Escuchados en indagatoria, entre otros, Nelson Lesmes Leguizamón, Wilson de Jesús Pérez Durán, Carlos Alberto Yepes Londoño y Marceliano Panesso Ocampo, se les resolvió la situación jurídica, el 31 de marzo y el 5 de junio de 1995, con medida de aseguramiento de detención preventiva, por los delitos de secuestro extorsivo, homicidio agravado (contemplados en el Decreto 100 de 1980) y transgresión del artículo 2° del Decreto 1194 de 1989, elevado a legislación permanente por el artículo 6° del Decreto 2266 de 1991.

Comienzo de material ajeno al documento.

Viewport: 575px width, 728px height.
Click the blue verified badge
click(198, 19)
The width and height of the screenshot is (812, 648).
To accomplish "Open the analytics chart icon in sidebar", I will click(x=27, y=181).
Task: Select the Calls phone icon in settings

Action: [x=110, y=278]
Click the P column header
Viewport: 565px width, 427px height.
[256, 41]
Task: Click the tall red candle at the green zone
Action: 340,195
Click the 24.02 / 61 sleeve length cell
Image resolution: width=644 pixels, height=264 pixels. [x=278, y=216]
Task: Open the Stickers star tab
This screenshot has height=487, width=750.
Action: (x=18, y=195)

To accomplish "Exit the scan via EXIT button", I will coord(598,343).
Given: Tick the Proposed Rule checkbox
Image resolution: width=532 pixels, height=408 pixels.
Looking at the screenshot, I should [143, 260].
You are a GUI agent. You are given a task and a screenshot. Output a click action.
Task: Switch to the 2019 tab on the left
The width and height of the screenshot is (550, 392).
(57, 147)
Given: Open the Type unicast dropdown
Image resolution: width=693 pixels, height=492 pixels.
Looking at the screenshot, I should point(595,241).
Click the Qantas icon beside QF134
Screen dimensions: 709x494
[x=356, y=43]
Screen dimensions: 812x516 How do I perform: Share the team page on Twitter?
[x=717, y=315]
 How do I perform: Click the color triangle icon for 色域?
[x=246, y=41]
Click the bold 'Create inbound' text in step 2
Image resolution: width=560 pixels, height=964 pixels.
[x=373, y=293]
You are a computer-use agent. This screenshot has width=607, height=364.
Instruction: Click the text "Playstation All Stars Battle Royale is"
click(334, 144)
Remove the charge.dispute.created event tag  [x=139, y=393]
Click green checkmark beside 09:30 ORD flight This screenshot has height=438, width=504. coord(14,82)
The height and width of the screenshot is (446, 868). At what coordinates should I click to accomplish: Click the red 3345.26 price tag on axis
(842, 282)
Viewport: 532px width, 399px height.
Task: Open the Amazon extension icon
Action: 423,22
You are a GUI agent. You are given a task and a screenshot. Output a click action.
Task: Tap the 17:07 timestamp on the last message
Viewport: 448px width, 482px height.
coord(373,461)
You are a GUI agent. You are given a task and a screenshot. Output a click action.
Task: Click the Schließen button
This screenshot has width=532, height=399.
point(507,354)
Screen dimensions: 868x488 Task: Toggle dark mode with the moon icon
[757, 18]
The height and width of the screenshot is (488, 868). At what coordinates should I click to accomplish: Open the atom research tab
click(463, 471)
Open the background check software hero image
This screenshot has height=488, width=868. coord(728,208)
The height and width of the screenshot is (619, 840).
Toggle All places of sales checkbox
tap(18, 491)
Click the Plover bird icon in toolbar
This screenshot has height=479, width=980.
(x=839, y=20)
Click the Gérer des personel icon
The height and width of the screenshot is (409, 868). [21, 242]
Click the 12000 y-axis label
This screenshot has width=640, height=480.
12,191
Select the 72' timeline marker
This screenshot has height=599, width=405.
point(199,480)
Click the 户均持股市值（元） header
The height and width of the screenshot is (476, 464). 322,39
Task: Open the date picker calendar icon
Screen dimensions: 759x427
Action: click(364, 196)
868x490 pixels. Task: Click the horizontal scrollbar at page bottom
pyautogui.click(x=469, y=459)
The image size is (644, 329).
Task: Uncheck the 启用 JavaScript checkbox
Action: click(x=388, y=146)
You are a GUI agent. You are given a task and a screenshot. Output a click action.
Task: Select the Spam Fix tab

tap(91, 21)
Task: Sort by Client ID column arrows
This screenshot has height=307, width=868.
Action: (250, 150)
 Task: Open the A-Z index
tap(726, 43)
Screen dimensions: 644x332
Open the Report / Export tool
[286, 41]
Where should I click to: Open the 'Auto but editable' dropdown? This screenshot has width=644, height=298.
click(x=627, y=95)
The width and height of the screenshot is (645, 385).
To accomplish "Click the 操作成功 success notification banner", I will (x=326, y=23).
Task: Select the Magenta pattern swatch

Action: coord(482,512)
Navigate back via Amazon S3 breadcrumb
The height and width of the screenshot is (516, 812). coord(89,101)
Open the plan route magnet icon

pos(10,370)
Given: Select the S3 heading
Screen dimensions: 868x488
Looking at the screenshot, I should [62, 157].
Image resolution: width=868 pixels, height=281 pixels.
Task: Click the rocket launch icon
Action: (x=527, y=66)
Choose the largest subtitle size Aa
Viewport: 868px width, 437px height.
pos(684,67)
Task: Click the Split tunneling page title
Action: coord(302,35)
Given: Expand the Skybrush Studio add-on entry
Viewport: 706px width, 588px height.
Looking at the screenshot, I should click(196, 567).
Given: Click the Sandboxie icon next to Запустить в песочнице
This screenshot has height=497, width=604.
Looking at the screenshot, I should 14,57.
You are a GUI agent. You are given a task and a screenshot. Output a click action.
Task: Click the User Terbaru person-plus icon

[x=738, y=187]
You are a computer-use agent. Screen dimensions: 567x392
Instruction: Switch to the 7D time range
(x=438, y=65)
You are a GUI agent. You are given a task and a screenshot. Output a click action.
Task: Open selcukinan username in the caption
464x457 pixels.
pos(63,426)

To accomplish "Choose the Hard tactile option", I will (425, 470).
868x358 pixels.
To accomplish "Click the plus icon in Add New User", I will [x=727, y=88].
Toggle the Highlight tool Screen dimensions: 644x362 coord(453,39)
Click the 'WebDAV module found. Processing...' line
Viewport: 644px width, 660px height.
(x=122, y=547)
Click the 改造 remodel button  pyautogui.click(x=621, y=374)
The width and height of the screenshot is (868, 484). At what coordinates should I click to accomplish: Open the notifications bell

Después de allegarse otros medios de prueba y de vincularse a la investigación a Alonso de Jesús Baquero Agudelo y a Luis Alberto Arrieta Morales, un Fiscal de la Unidad Nacional de Derechos Humanos de Bogotá, que ya conocía del diligenciamiento, el 29 de enero de 1996, clausuró la instrucción de manera parcial, pues solo comprendió los cuatro primeros procesados citados.
El 7 de marzo siguiente calificó el mérito del sumario, así:
1. Acusó a Nelson Lesmes Leguizamón por el concurso de delitos de homicidio agravado y secuestro extorsivo.
2. Acusó a Marceliano Panesso Ocampo y a Carlos Alberto Yepes Londoño por los delitos de homicidio agravado, secuestro extorsivo y violación del artículo 2° del Decreto 1194 de 1989.
3. Finalmente, acusó a Wilson de Jesús Pérez Durán por infracción del artículo 2° del Decreto 1194 de 1989.
Apelada la anterior decisión, la Unidad de Fiscalía Delegada ante el Tribunal Nacional, el 23 de mayo de 1996, la confirmó.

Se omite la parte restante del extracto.